* Work to be completed:
Your task is to reproduce exactly the lines from the one containing "Click green arrow for 1.40 X 1.40 row" through the last line below, both ends included, and nothing else, with no pictures.

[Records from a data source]
━━━━━━━━━━━━━━━━━━━━━━━━━━━━━━
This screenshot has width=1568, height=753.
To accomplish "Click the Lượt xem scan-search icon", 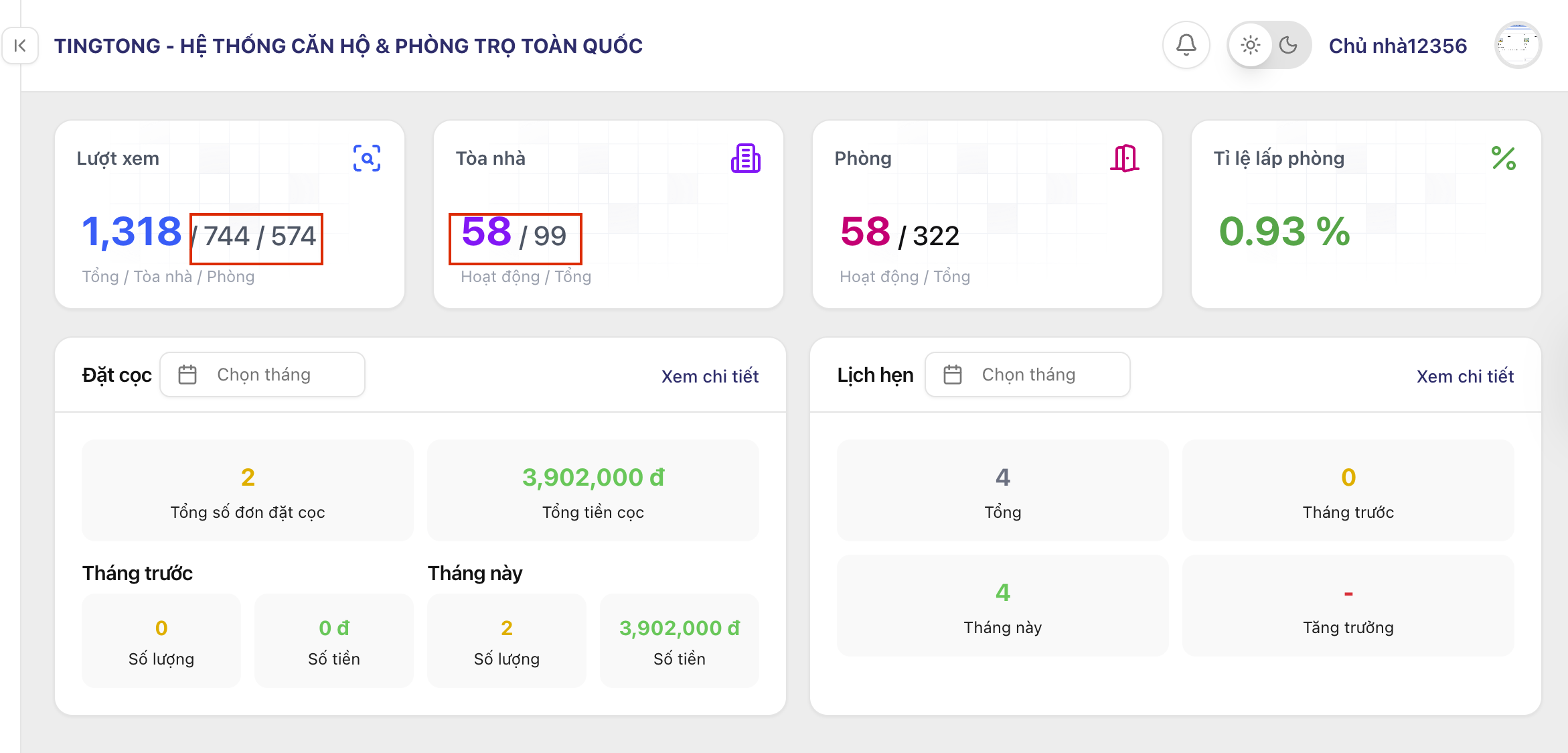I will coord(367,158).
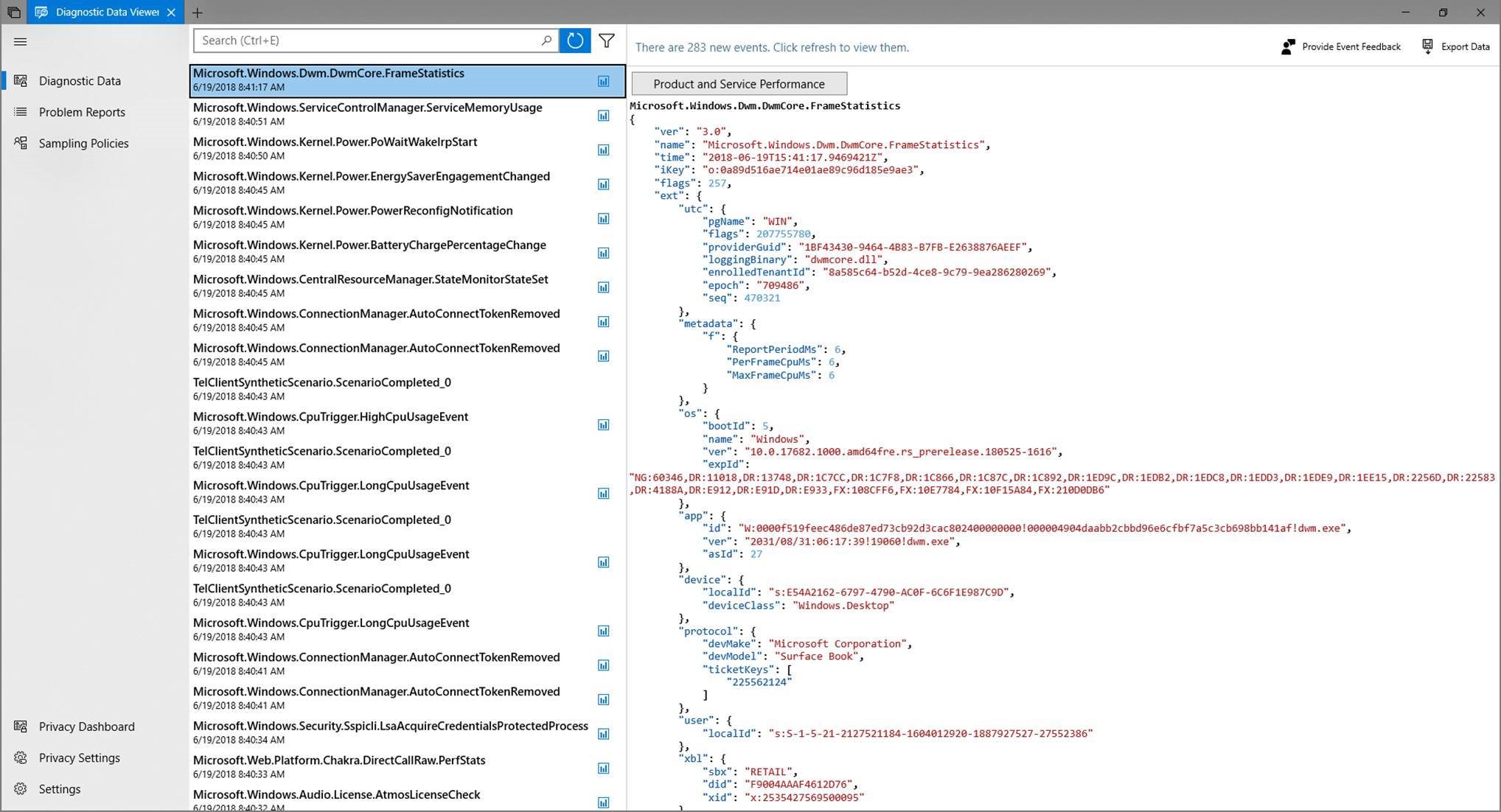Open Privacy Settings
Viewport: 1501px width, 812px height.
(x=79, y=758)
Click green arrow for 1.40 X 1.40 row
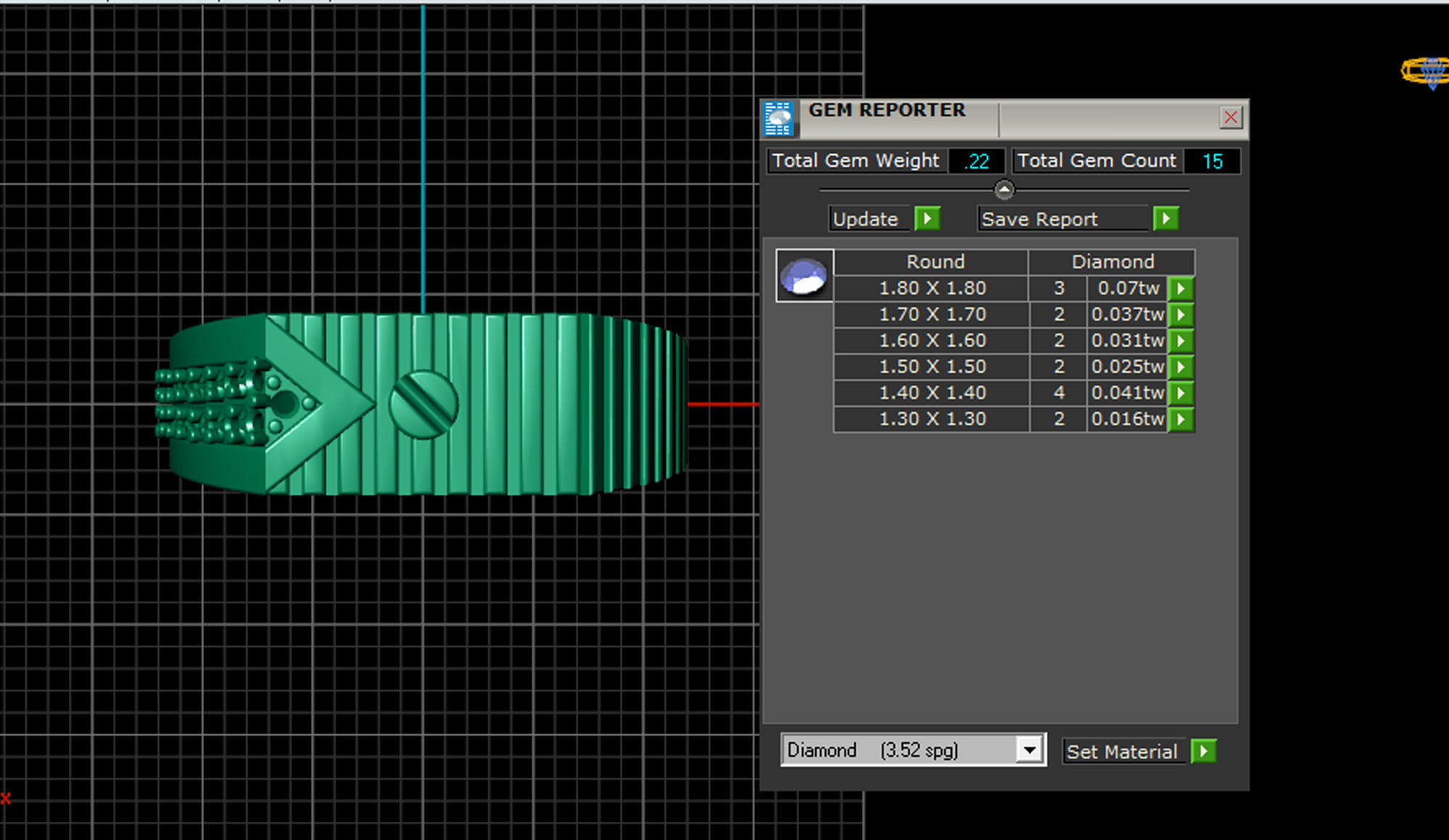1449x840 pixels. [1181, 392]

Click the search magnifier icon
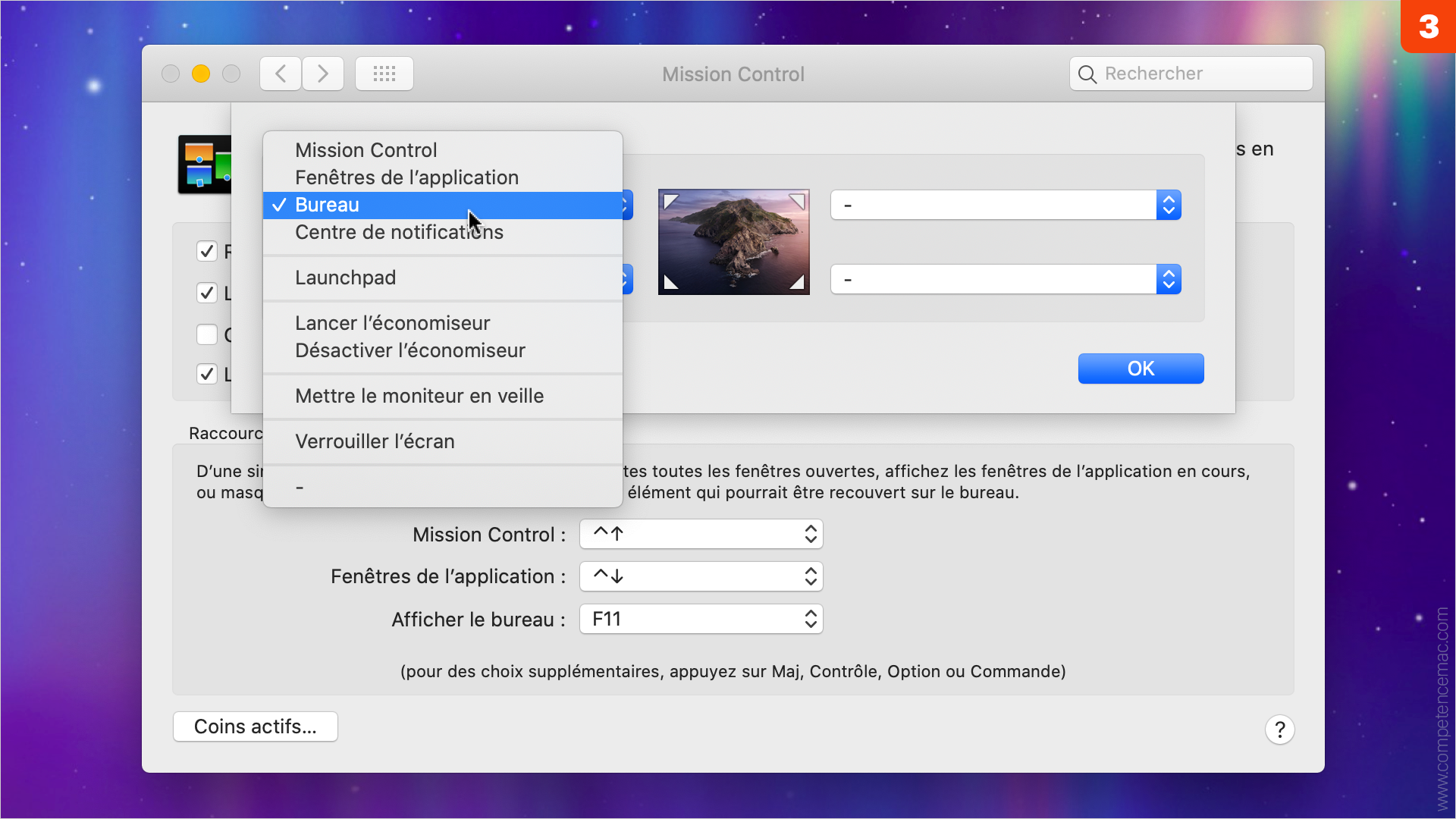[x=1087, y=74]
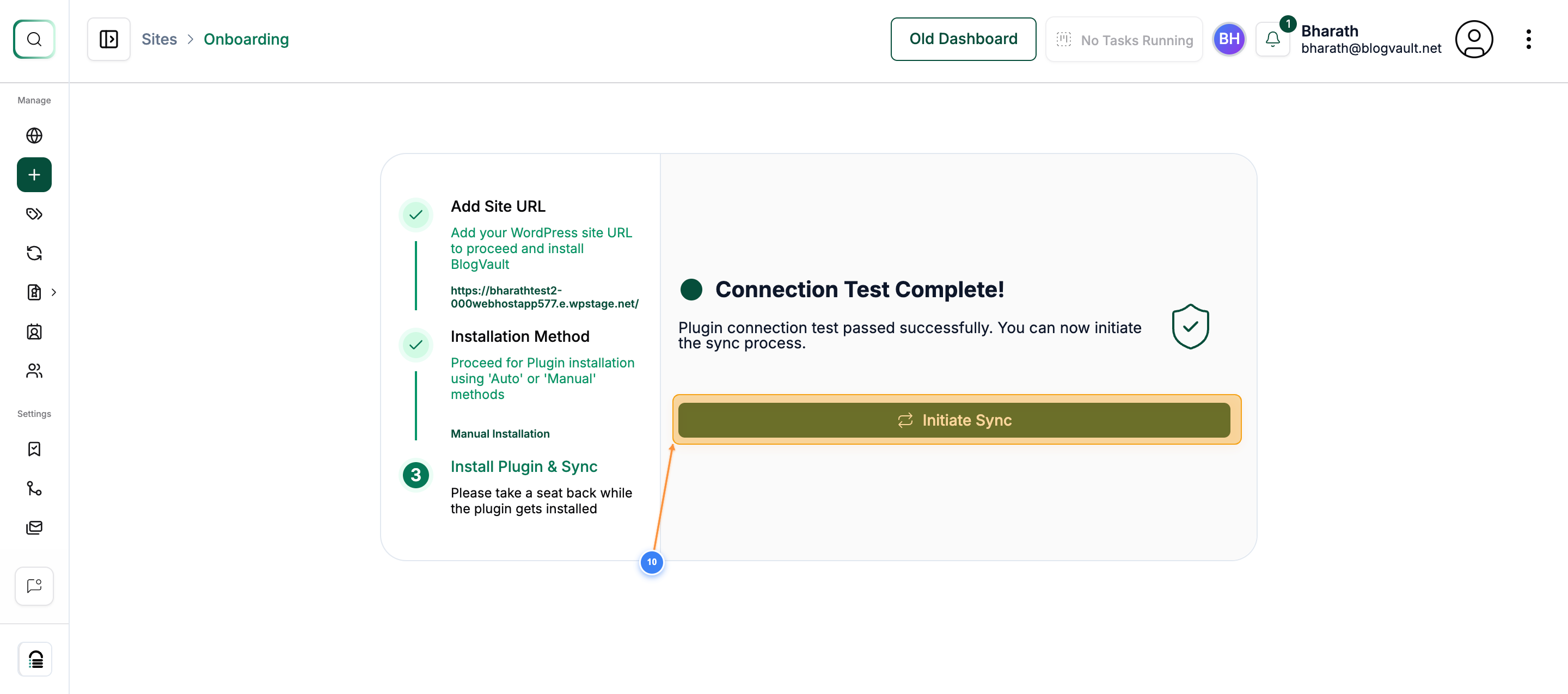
━━━━━━━━━━━━━━━━━━━━━━━━━━━━━━
* Result of the exercise:
Click green arrow for 1.40 X 1.40 row
1449x840 pixels. [1181, 392]

Click the search magnifier icon
[x=1087, y=74]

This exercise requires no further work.